Unpopular Opinions: How Galaxie 500 Stopped Me from Being Stabbed


It might make me unpopular, but I think… anyone who can’t almost immediately identify Galaxie 500’s On Fire album is somewhat suspect.

Before anyone unfamiliar with the record gets all up in arms, let’s step back a bit. I’m not saying you aren’t an upstanding individual; my contention is simply that, without any other evidence, you can’t be completely trusted. I understand that’s a bit obtuse, so perhaps a bit of anecdotal evidence is in order. After the jump, a true tale of sketchy head-shots, Hungarian dance troupes, secret ninjas, Home Alone 2 hats, and how I used On Fire to keep myself from getting stabbed by a new roommate.

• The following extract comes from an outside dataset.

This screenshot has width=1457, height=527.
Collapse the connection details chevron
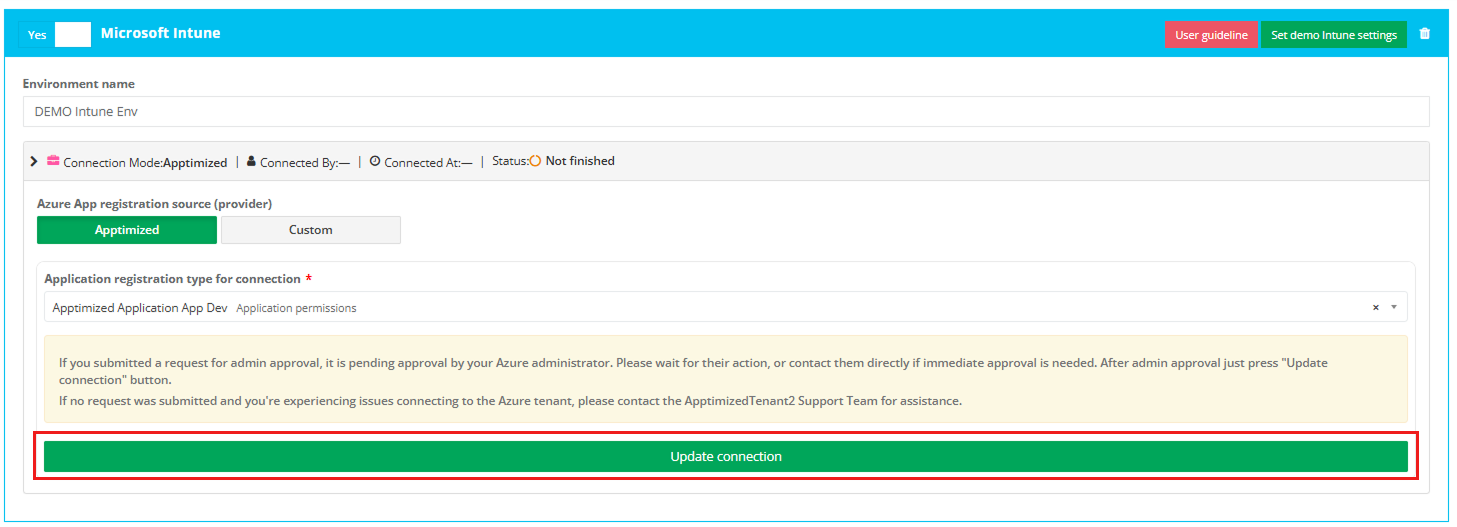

After quietly searching for someone for weeks, I finally took the plunge and asked my good friend Craig if he might know, say, 60 total weirdos interested in strapping up for a year of living with the world’s most renowned audio adventurer. Turns out the Internet knows more people than I do, and some of them are very scary. After ruling out the 48-year-old dude who sent me a (very bad/bald) headshot, the girl who liked to wear a Home Alone 2 cap everywhere she went, a Hungarian dance troupe (seriously! I kinda considered it), and about 40 or so other definite no’s, I was left with the email addresses of 13 total strangers that seemed, at first glance, to be at least somewhat sane. But how to know if they were secretly psycho? Sure, I planned to invite them over, but they’d inevitably be on their best behavior.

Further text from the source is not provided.